#### Texte fourni
——————————
Entre l’Ascension et la Pentecôte, les disciples de Jésus se préparent à accueillir l’Esprit Saint et à aller annoncer la Bonne Nouvelle de Jésus à toutes les nations. Leur expérience de ces neuf jours (une neuvaine) nous instruit. Nous y voyons une vraie fraternité qui, avant de se disperser pour la mission, se recueille dans la prière et vérifie son unité : deux aspects fondamentaux pour la vie de chacun, du groupe et de la mission.

Le jeudi passé, nous avons fêté l’Ascension, la montée de Jésus auprès son Père. Les disciples viennent de se séparer du Maître. Confiant en lui, ils retournent du mont des oliviers et se rendent à Jérusalem, comme il l’a exigé. Pendant ces jours, ils préparent leur coeur pour recevoir l’effusion du Saint Esprit, car la Bonne Nouvelle du salut ne peut être proclamée ni par la force, ni par la sagesse humaine, mais par la puissance d’en haut. Ils prient avec une intense ferveur afin d’affronter les difficultés liées à l’annonce de la résurrection. Ils savent que ce n’est pas facile de ramener les pécheurs à la repentance. Le Seigneur lui-même n’ignore pas ce qui attend ses disciples. Eux-mêmes savent que le Maître les aime.
——————————
#### Données fournies

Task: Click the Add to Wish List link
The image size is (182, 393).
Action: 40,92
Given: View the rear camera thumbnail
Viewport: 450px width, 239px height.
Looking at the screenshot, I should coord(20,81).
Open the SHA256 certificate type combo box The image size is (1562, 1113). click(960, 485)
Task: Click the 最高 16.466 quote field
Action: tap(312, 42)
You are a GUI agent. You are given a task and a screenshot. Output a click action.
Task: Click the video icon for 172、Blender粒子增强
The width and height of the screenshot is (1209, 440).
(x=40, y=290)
——————————
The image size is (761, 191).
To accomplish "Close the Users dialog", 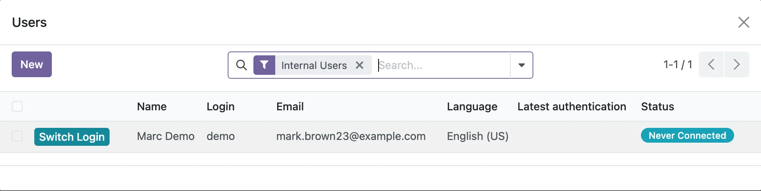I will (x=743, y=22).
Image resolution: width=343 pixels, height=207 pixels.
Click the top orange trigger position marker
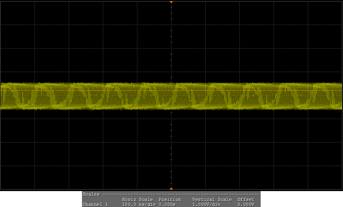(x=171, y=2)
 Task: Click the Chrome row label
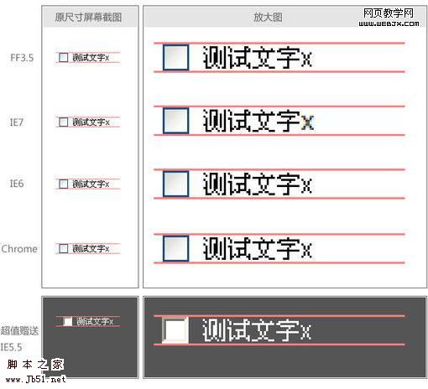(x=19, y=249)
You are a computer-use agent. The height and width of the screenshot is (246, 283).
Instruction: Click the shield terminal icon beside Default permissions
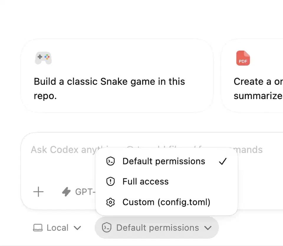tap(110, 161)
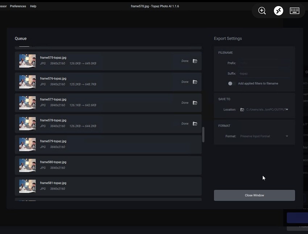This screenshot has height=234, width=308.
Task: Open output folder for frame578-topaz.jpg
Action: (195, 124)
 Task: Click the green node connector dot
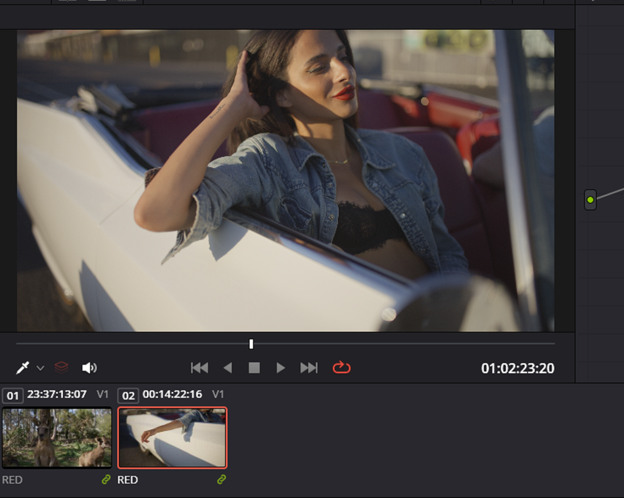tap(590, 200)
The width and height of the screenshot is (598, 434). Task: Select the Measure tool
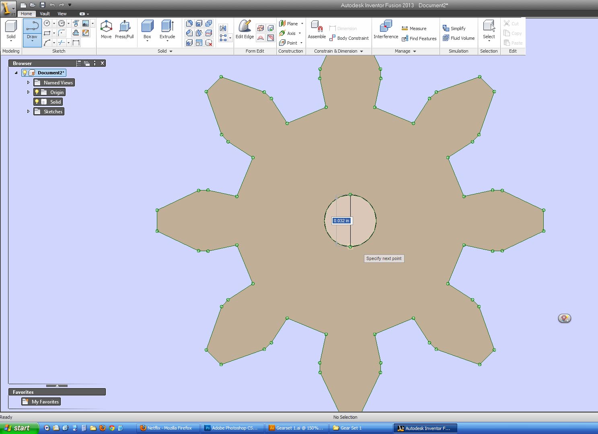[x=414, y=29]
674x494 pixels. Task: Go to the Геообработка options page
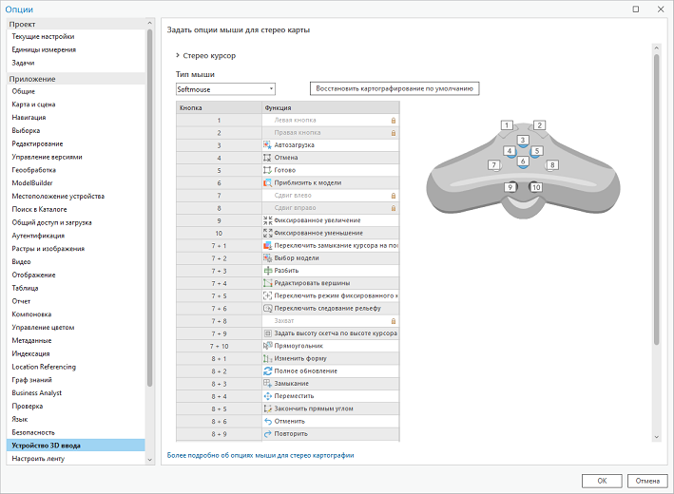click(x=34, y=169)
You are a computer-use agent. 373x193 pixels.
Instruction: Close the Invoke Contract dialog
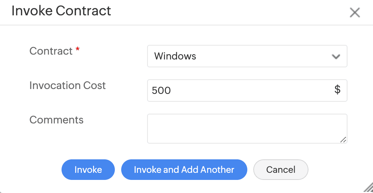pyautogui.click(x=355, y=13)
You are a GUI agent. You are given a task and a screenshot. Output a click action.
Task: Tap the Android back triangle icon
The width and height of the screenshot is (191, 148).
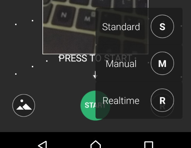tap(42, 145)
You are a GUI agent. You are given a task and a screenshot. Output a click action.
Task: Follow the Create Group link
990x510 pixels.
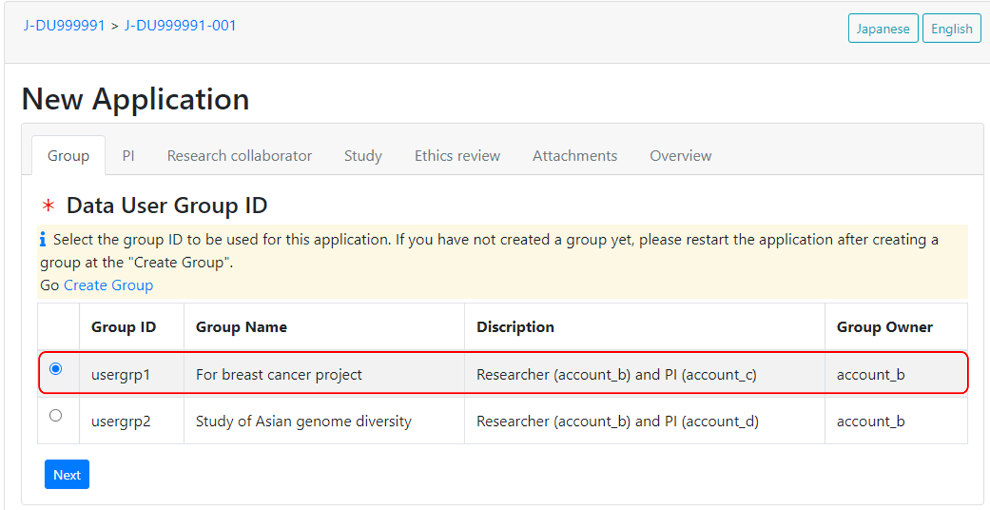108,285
——————————
#### Consigne 1
Dans le texte sur la neuvaine entre l'Ascension et la Pentecôte, d'où les disciples reviennent-ils avant de se rendre à Jérusalem ?
#### Consigne 2
Poursuivez le texte sur la neuvaine des disciples entre l'Ascension et la Pentecôte à partir de sa dernière phrase.

#### Réponse 1
Ils reviennent du mont des oliviers.

#### Réponse 2
« D’un même coeur, ils sont assidus à la prière ». L’unité du groupe découle essentiellement de la communion de chacun avec Dieu, par Jésus et dans la prière. Ils savent en effet que le Maître leur a permis d’appeler Dieu « Abba », et que cette Église en germe prolonge la présence du Christ en prière. Ainsi, par notre prière, le Christ continue de vivre et de prier en chacun de nous et dans nos lieux de vie. Ainsi, dans l’Église en germe, Jésus prie. Il prie d’abord pour lui-même. Il est curieux de voir que lui, qui est Fils de Dieu, se met souvent en prière. Mais c’est tout justement parce que, tout en étant Dieu, il est aussi pleinement homme. Par sa prière il reste en communion avec le Père, mais en même temps il indique à l’homme le chemin à prendre pour se réaliser pleinement, pour être vraiment humain : il s’agit de vivre en communion avec le Créateur, l’auteur de la vie. En priant le Père, par Jésus, avec lui et en lui, nous nous réalisons comme enfants de Dieu et comme humains. Et notez que dans sa prière, Jésus glorifie Dieu. Sa prière est souvent une prière de louange au Père, jusqu’à faire de sa vie une offrande à la louange de Dieu pour le salut du monde. Quelle est la place de l’action de grâce et de la louange dans l’horaire de nos journées ?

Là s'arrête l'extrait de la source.